My blog post of 12th April 1956! attracted a rather wider audience than my posts are usually accustomed to reaching. As a consequence, I’ve had quite a large email correspondence on the back of it. Most controversial is the figure I quoted stating that the average person born in 1956 will have consumed some £300,000 more in benefits that they will have paid in taxes.
I’ve had many emails from that age cohort complaining that they’ve ‘never taken a penny’ and demanding to know how the figure is calculated.
The calculation appeared in a paper produced by the Resolution Foundation: An intergenerational audit for the UK (2023):
In Annex 1 – “Analysis of net lifetime benefits from the welfare state” , (Chart) 6 –“Net lifetime benefits from the welfare state, by year of birth” They gave an estimate of between £290,000 and £310,000. As stated in their notes below the chart, they included the following net lifetime benefits: State pension; NHS spending; Education spending; other public service consumption; and cash benefits.
Minus taxes paid: Income tax; National Insurance; VAT and other indirect taxes.
All the figures are discounted to present value and expressed in 2023 prices and, averaged across the entire 1956 birth cohort.
Such a mathematical illustration will invariably include a spread with many well above, and also well below the mean.
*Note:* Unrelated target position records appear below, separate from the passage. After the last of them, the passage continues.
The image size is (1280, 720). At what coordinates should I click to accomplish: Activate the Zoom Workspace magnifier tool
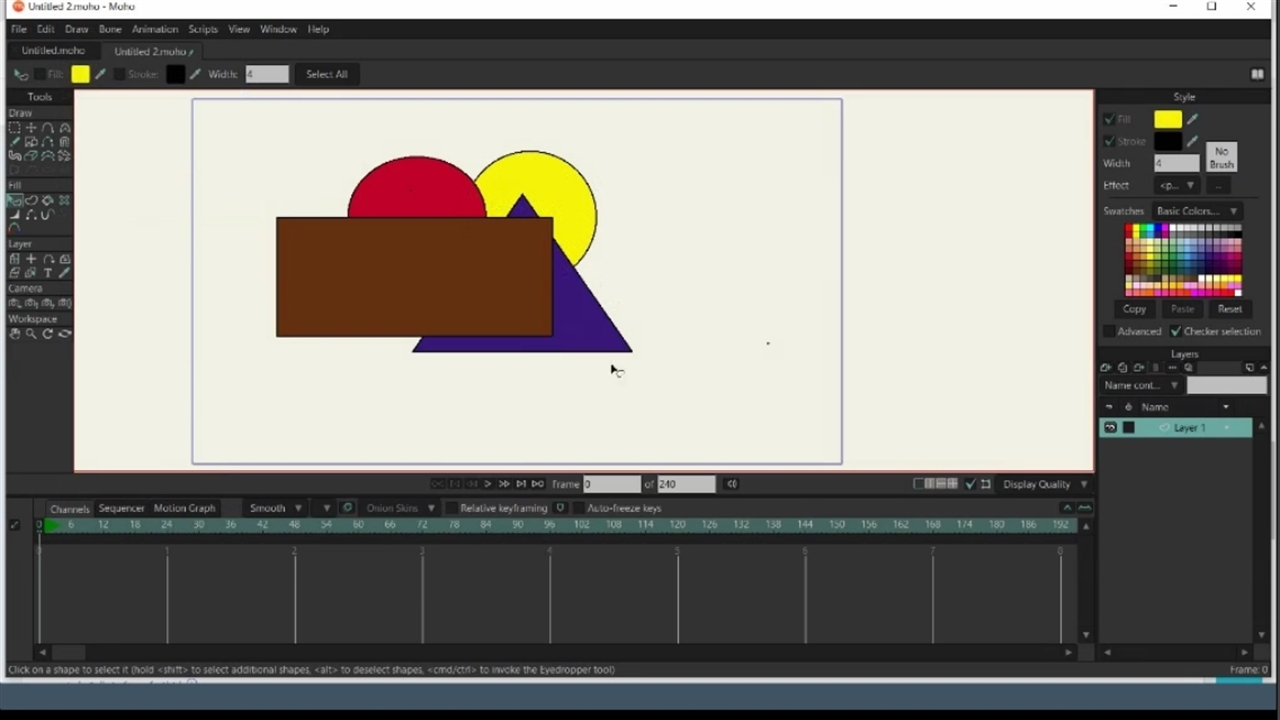31,334
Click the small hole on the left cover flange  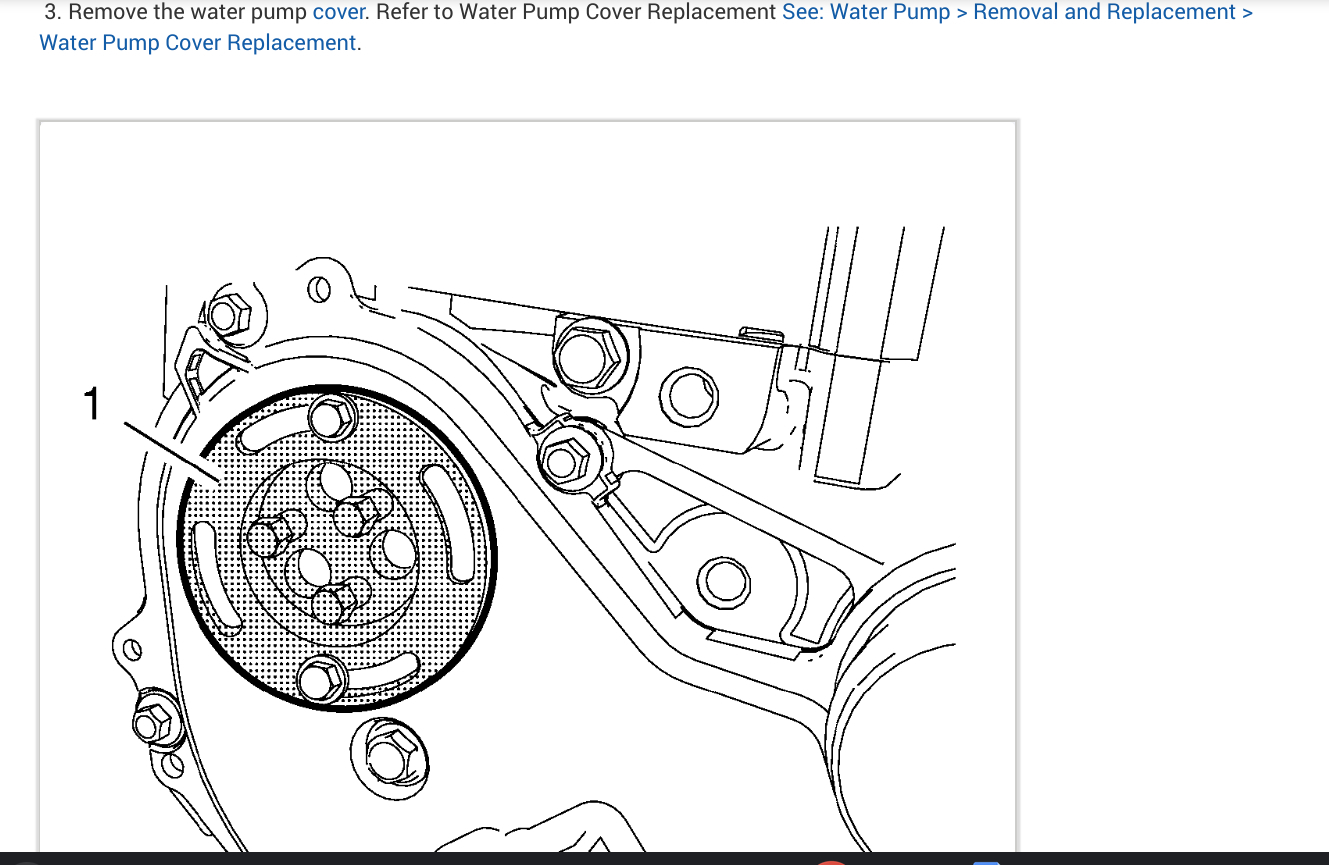[130, 650]
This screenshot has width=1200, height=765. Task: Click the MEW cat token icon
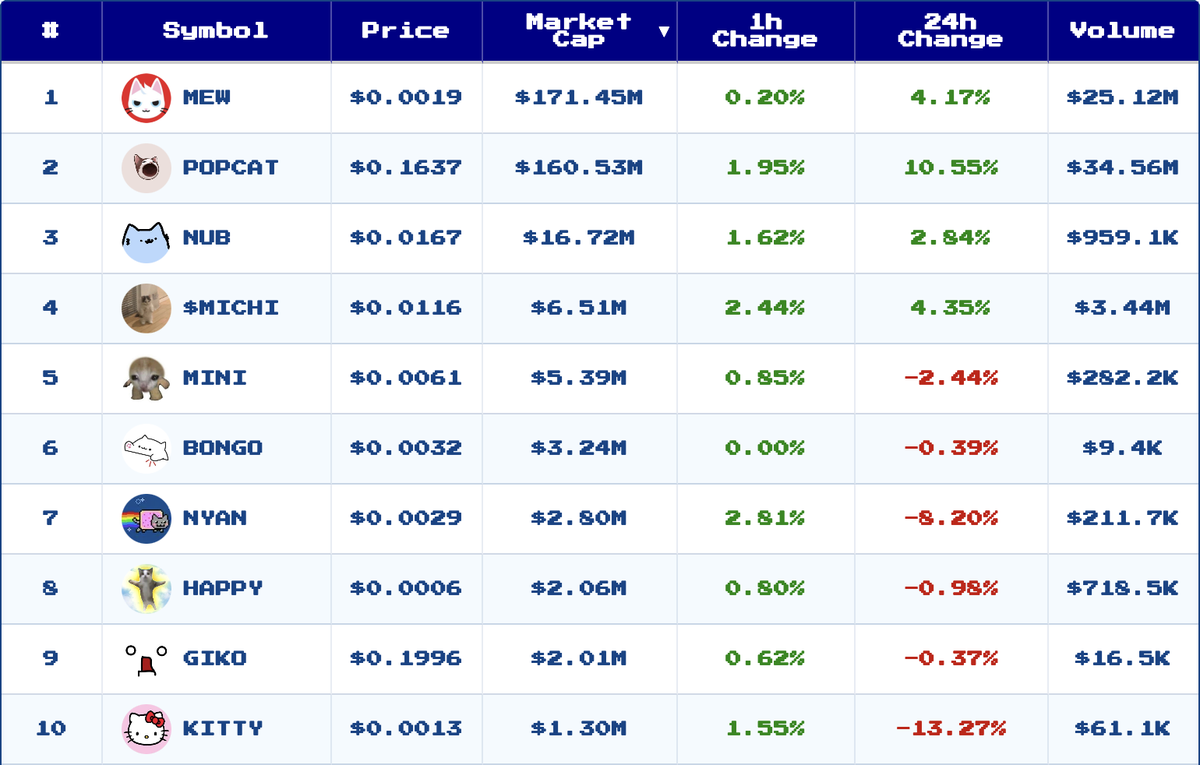pos(146,98)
What I thought was healthy about the response was that people clearly did not want be seen as being part of a cohort that was not self-reliant, and which consumed more benefits from the state than they paid for in taxation. I take this to mean we are a bit embarrassed about being dependent, that there is still a residual pride about not living ‘on the parish’.
Halleluiah! I had begun to fear that we had become shameless, seeing state benefits as an entitlement, and that we were inured to dependency.
If there remains at least some a concept of a ‘moral peril’ with regard to welfare dependency, then we have a prospect of recovery from it.
Bizarrely, a Government Treasury minister passed me in the lobby and complimented me on the blog. I was surprised (and flattered) that a Minister, with a Red Box of vital state papers to deal with daily, would take time to read a blog of mine. No doubt, an official spotted it and flagged it up to him. Perhaps, the Government has started to think about the future of the Triple Lock on pensions…before the deteriorating state of the public finances causes the IMF to force it to do so.